=== Entries provided ===

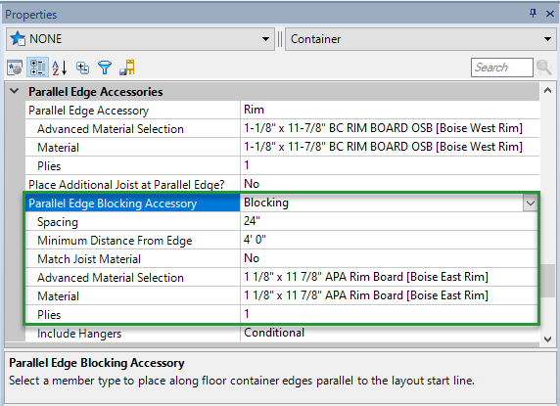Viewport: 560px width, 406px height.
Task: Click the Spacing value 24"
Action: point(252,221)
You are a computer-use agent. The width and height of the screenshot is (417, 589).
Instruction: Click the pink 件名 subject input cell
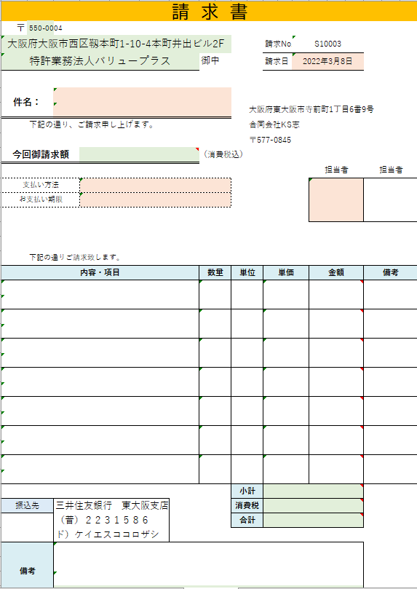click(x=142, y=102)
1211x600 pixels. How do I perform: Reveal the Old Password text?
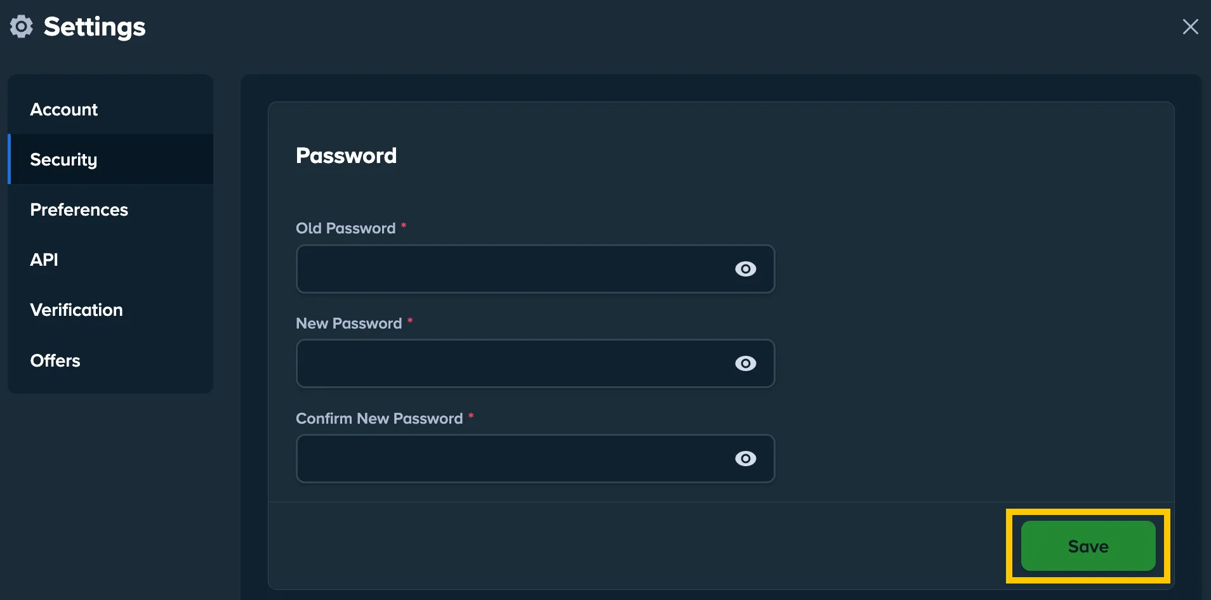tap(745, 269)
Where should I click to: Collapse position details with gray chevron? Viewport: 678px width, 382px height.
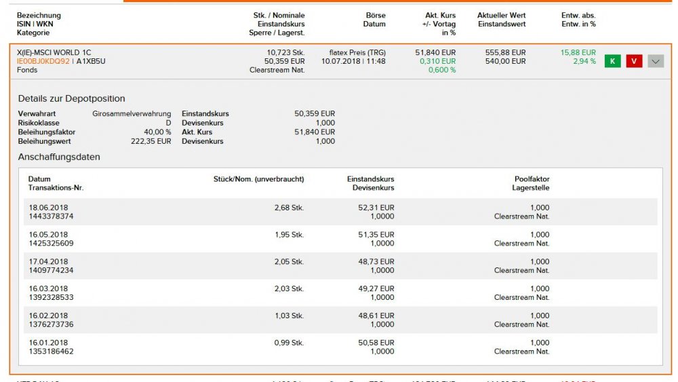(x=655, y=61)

=== Work required ===
Go back to the line containing "Where should I" and output it and every line after it through the end of the records, exactly, but not the pictures.

=== Answer box ===
Where should I click to: Collapse position details with gray chevron? Viewport: 678px width, 382px height.
(x=655, y=61)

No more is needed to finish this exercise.